Старец благословил и отпустил жену пьяного мужа, но она не ушла.
– Есть еще что? – Да, батюшка, та телушка бутеет.
– Корову продай мясникам, – зашептали вокруг женщины, – это бывает; у нас тоже причинала корова от свекра.
– Для чего водица? – спросил старец Марфу, последнюю женщину.
– Видела я, батюшка, сон: приходит ко мне в сонном видении Богородица и говорит мне ласковым, хорошим голосом: «Марфа, будет тебе искушение – не искушайся. Будет тебе страсть – не стращайся. Обида будет – не обижайся. А после обиды и страсти будет тебе женское счастье». И показала дите, мальчика.
Марфа все рассказала.
– Женщина! – молвил старец, – не ложен твой сон. И ничем ты не мятись, и не пугайся покойником. Нужно ему было. Нужно ему было семя человеческое на земле оставить. Туда ему нельзя было взять.
Старец помолился и общим большим крестом благословил всех и все; и больную грудь женщины, и больную курицу, и жениха с невестой, и старушек-бобылок, добрых и жадных, и коров, и телят, и поросят, и Татьяну Одинокую, и Марфу, и будущее дитя ее, семя человеческое.
VI
Веселая горка
Не так давно еще возле Семибратского кургана был хороший лес. Теперь от него осталась только небольшая заповедная рощица. Богомольцы, проходя этой рощей в монастырь, охорашиваются, оправляются, и после них к Петрову дню вырастет знаменитая семибратская земляника. К сенокосу схлынет простой народ, в монастырь приезжают господа, гуляют по роще и не нахвалятся душистой земляникою.
Редко кто из этих господ пойдет на совет к отцу Егору, а если кто, наслышанный от народа о прозорливом старце, посоветуется – выходит неловко: на все умные вопросы господ отец Егор отвечает доброй, растерянной улыбкой, принимается искать в келье какие-то дешевые книжки, листки, крестики, всем этим наделит, поцелует в плечо и отпустит с миром.
– Молитвенный дар! – почтительно вслух говорят о Егоре монахи, провожающие к нему в келью господ.
– Нет у него дара рассуждения, – думают про себя монахи, видя недовольных господ.
– Простенький! – говорят образованные люди.
Чистых гостеньков монахи ведут к Егору только по их просьбе, от себя же всегда советуют для беседы сходить к отцу Леониду. Вот кто может разговорить и разутешить, вот у кого великий дар краснословия и рассуждения, вот у кого золотые уста.
– Он у нас многограмотный! – гордятся Семибратские монахи отцом Леонидом.

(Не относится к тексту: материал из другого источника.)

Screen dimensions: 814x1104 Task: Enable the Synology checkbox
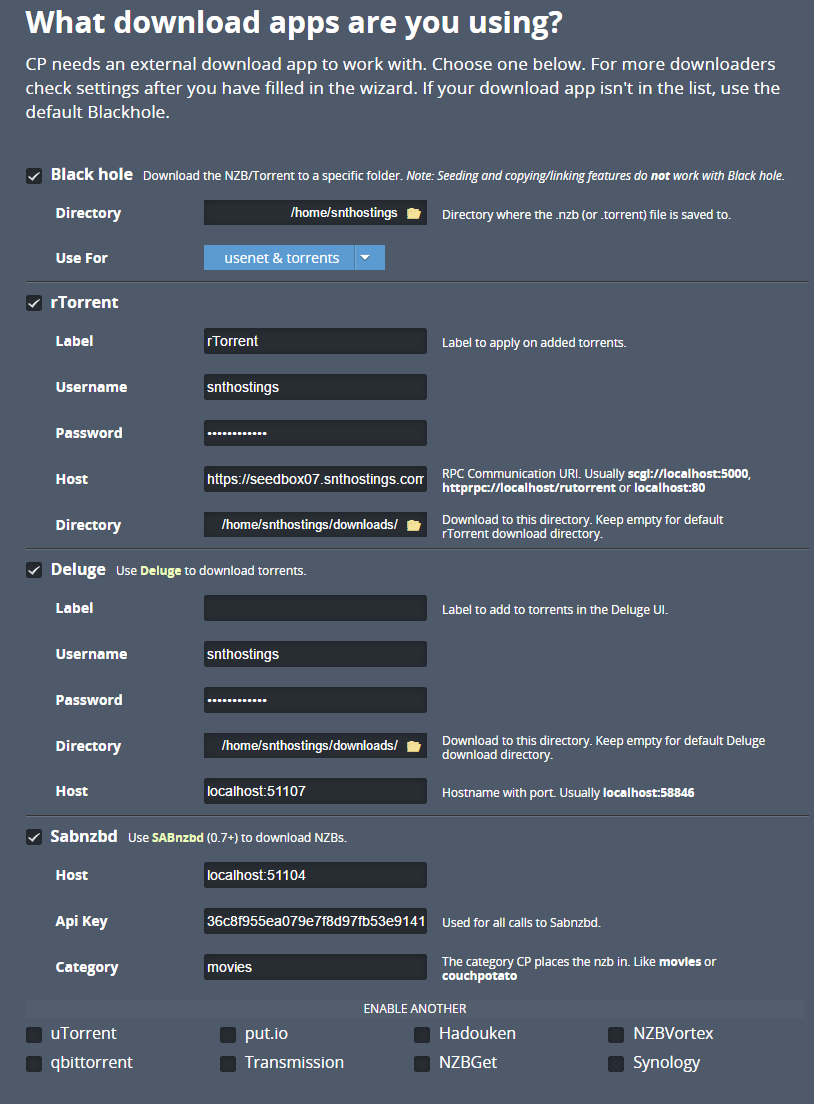click(x=616, y=1063)
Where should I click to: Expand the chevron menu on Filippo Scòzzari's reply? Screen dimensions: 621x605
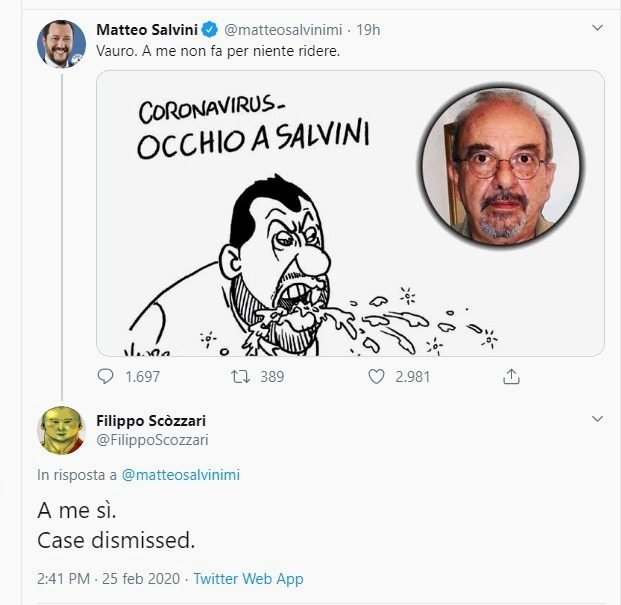coord(597,419)
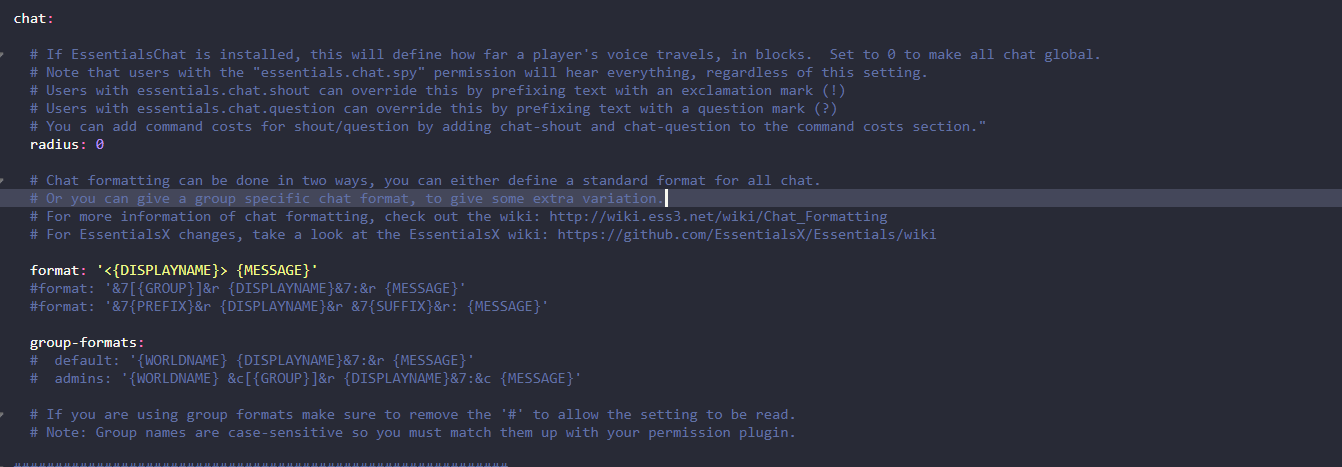Place cursor on the radius value 0
Viewport: 1342px width, 467px height.
click(x=100, y=144)
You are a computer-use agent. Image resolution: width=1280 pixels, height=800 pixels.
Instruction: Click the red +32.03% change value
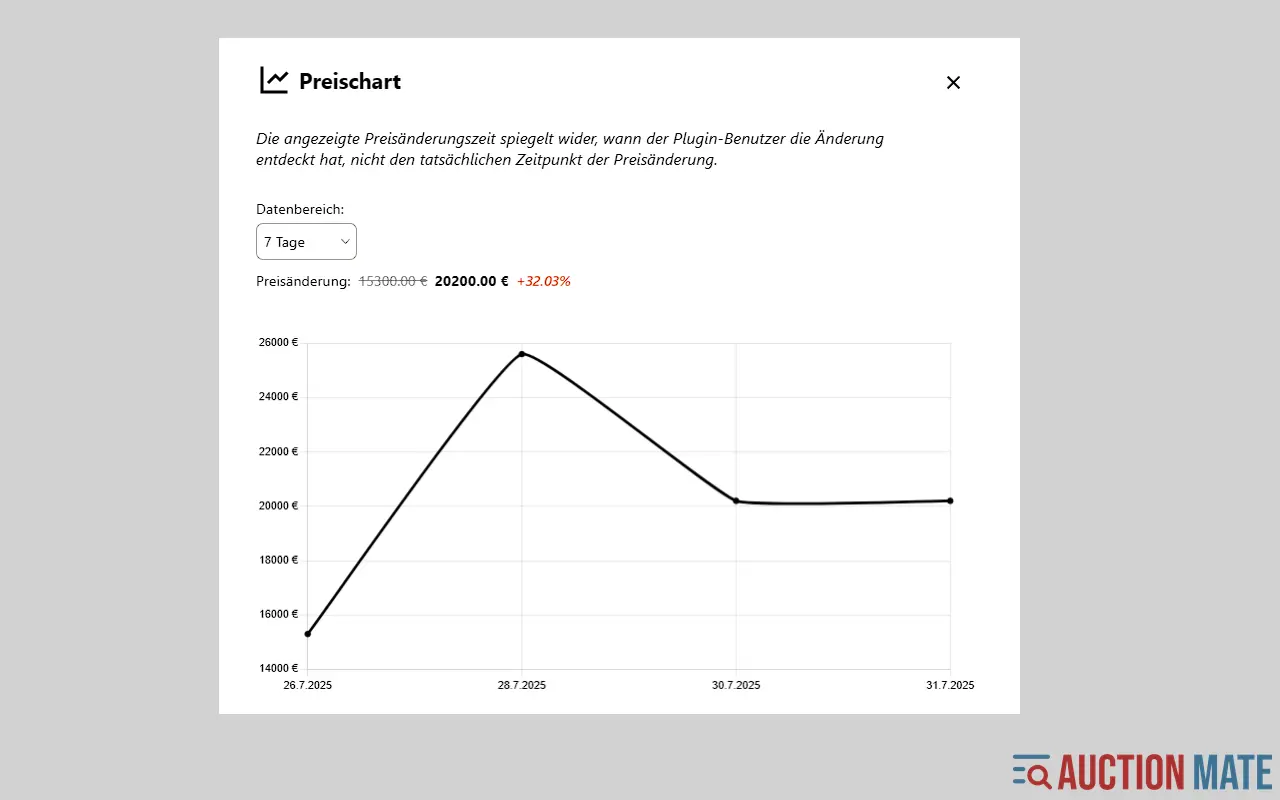tap(543, 282)
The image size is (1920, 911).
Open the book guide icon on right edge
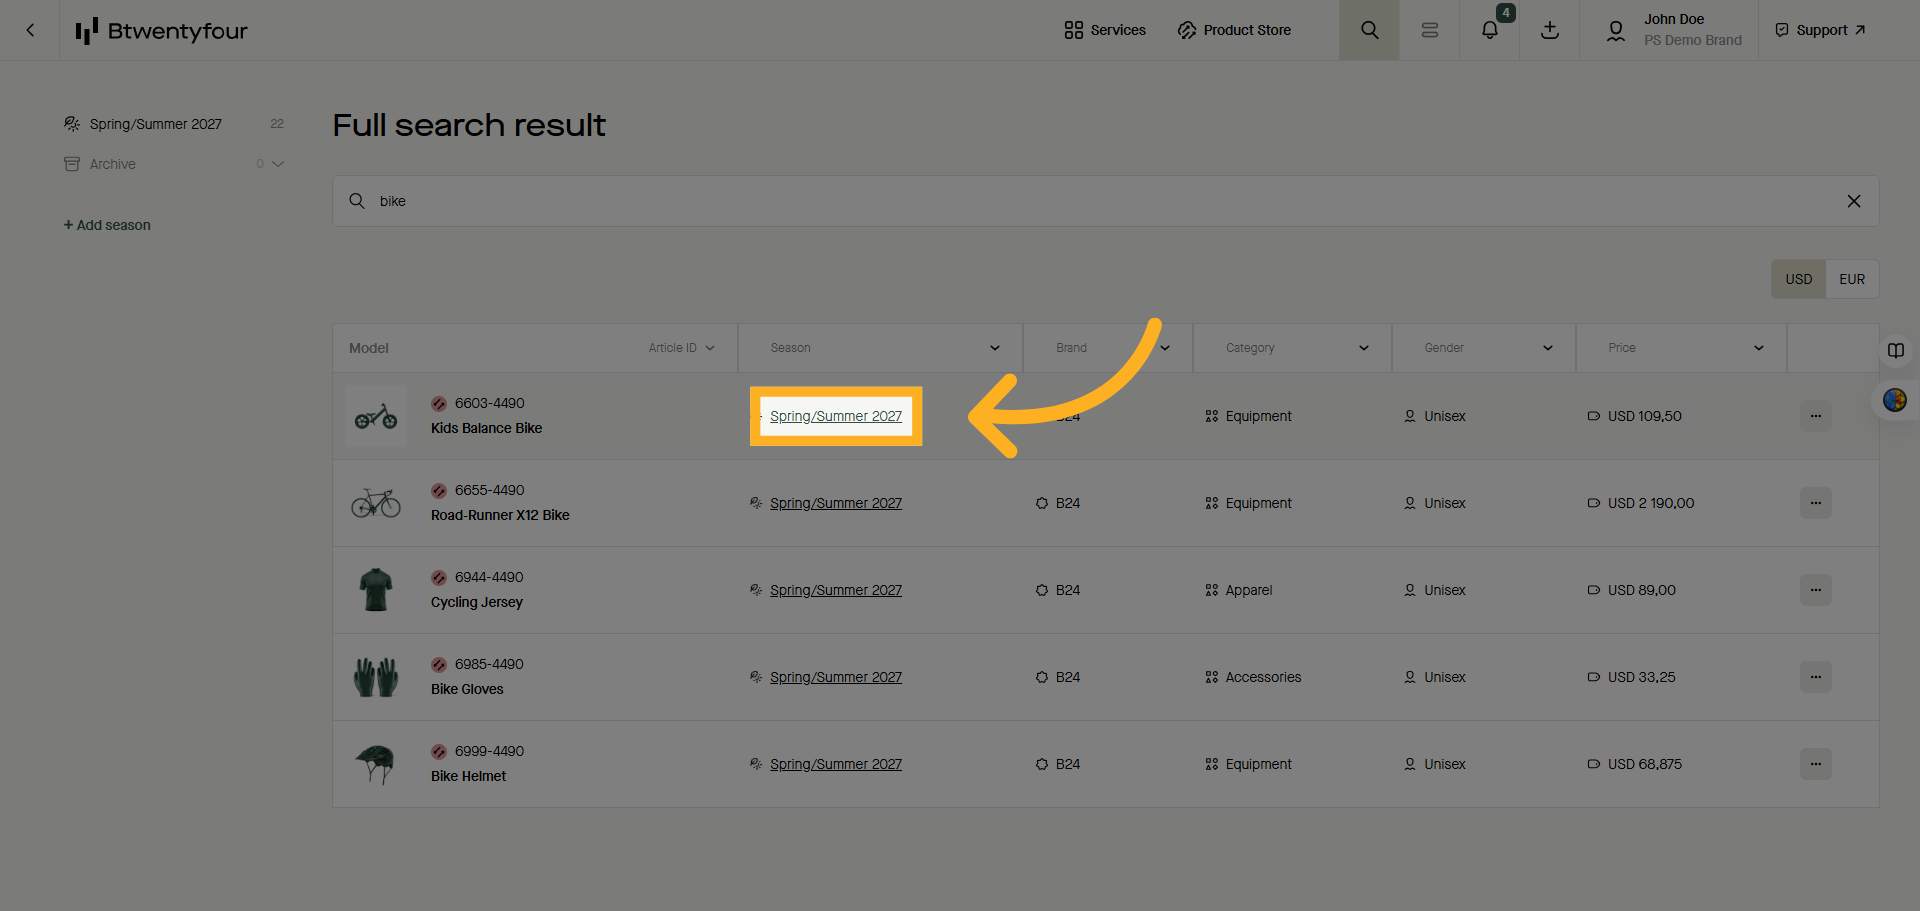click(x=1895, y=351)
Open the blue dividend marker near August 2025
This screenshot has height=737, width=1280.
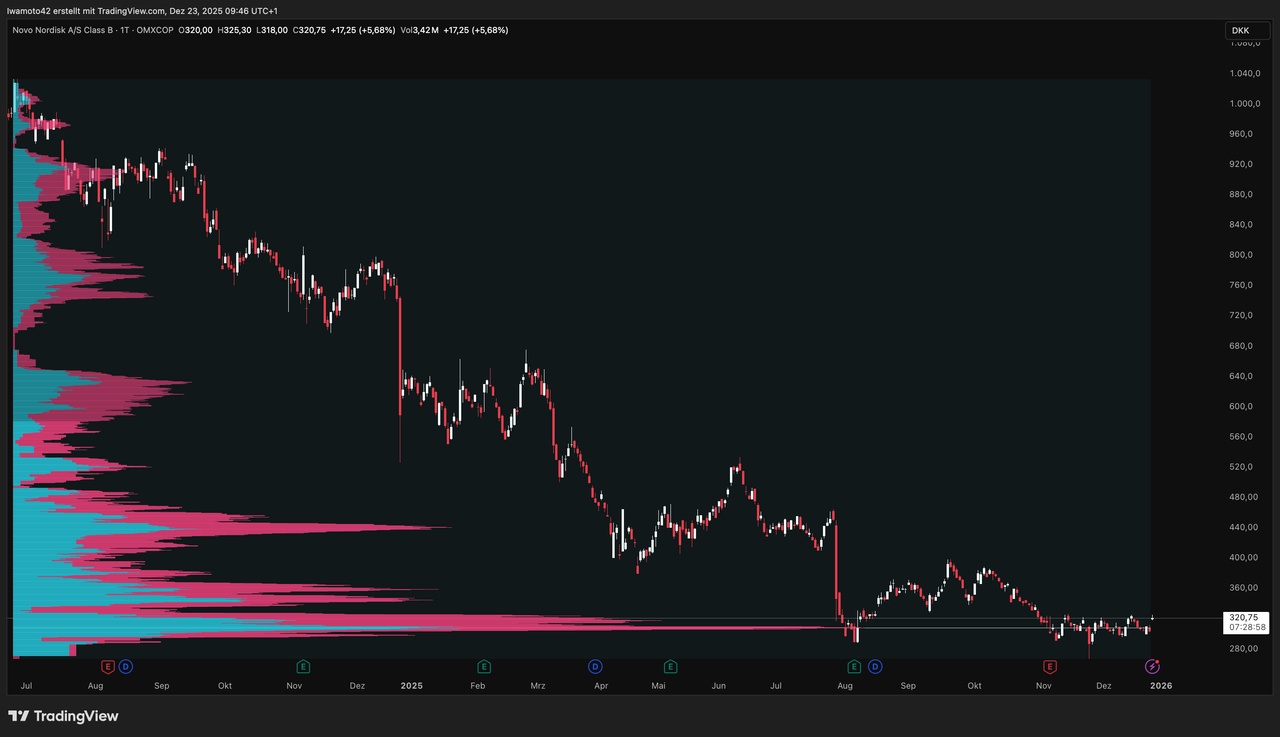(x=875, y=666)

Веселая горка, где стоит келья отца Леонида, вся в цветах, и вид на город и реку почти такой же чудесный, как и от Семибратского кургана. На Веселой горке веселая трава, веселые цветы, веселый садик и даже сосны смотрят не угрюмыми вещими птицами, а тоже веселые, и монахи в шутку зовут их «мироносицы отца Леонида». Весною цветут на Веселой горке тюльпаны, гиацинты, жонкилии, летом ремонтантные розы, осенью астры и георгины и в ту пору, когда всякий цветок, убитый морозом, склоняет головку, на Веселой горке, не унывая, цветут бессмертики.